Retype the data that follows exactly. No pictures belong in the copy.

[Start of Attachment]

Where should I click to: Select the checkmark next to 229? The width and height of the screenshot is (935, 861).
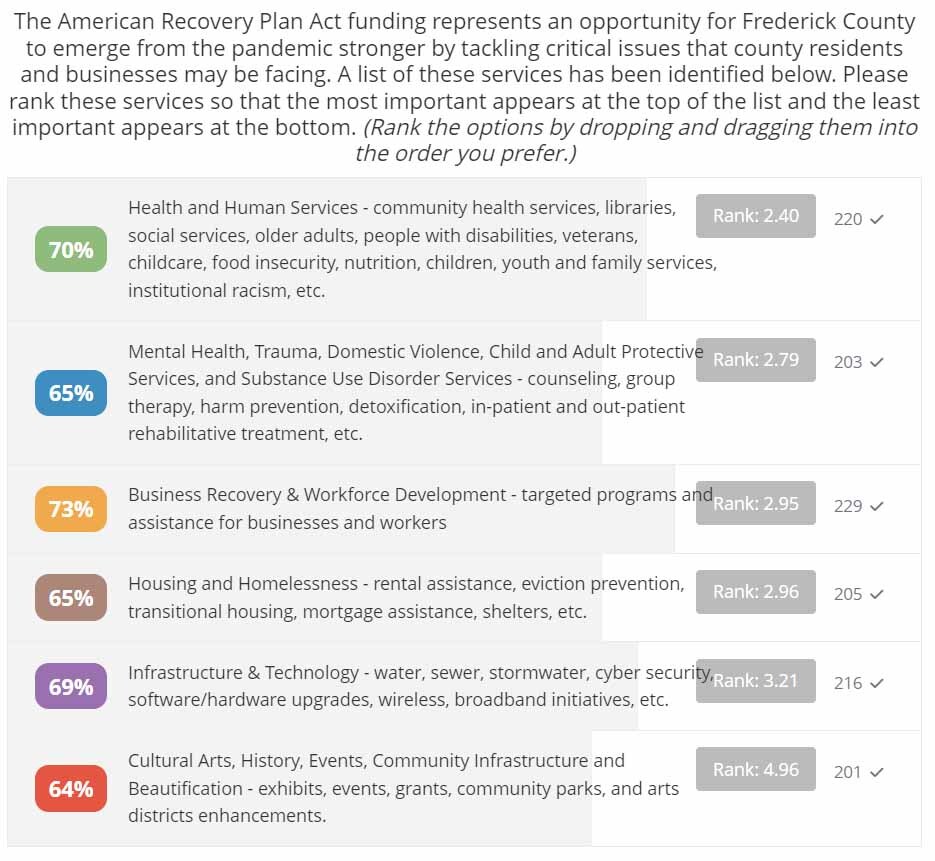tap(877, 506)
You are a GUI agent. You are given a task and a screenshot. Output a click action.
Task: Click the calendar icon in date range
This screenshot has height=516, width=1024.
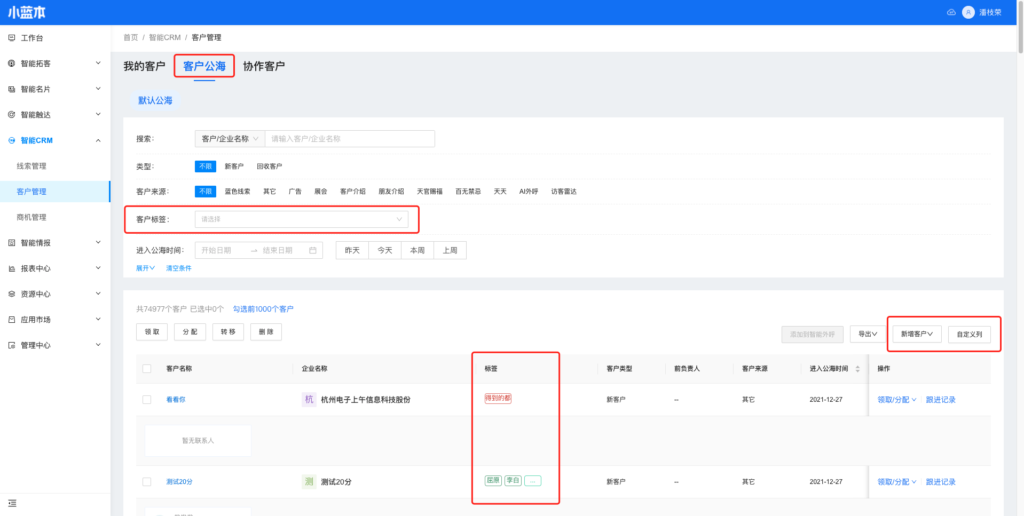pyautogui.click(x=313, y=250)

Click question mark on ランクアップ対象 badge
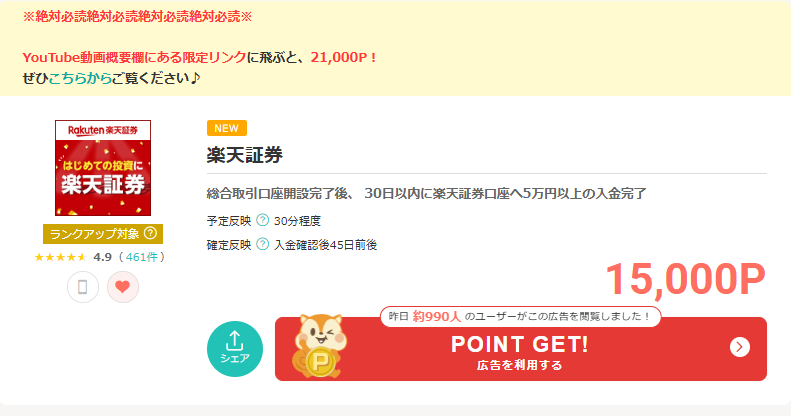tap(150, 233)
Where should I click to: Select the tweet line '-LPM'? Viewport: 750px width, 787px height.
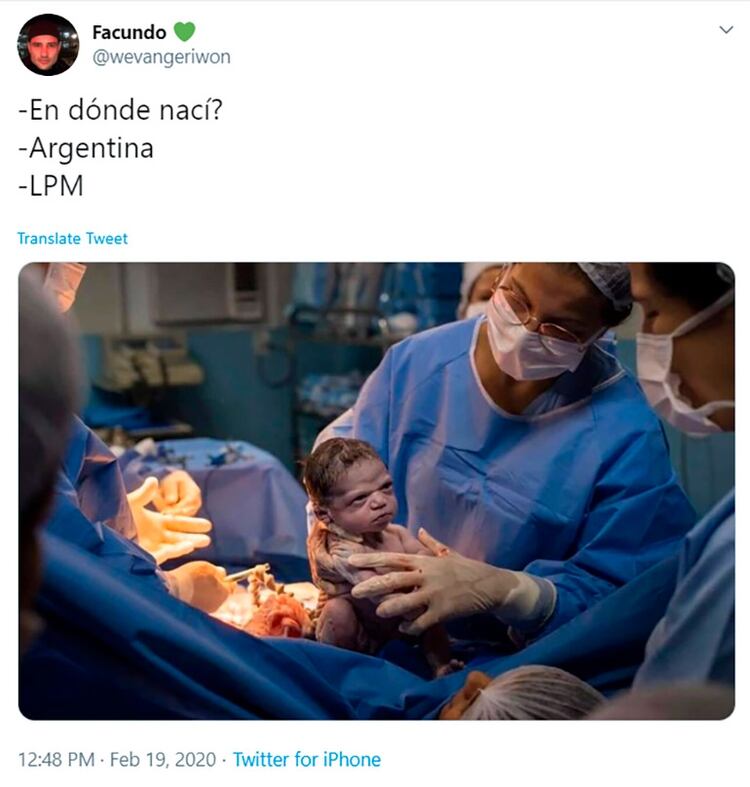51,186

[End of Attachment]

### Your response:
Where should I click to: Select the checkmark next to 229? The width and height of the screenshot is (935, 861).
tap(877, 506)
You are a GUI agent. You are given a task and a screenshot. Output a click action.
Task: Click the calendar icon in date range
This screenshot has height=516, width=1024.
pyautogui.click(x=313, y=250)

Click question mark on ランクアップ対象 badge
tap(150, 233)
Where should I click to: Select the tweet line '-LPM'? Viewport: 750px width, 787px height.
51,186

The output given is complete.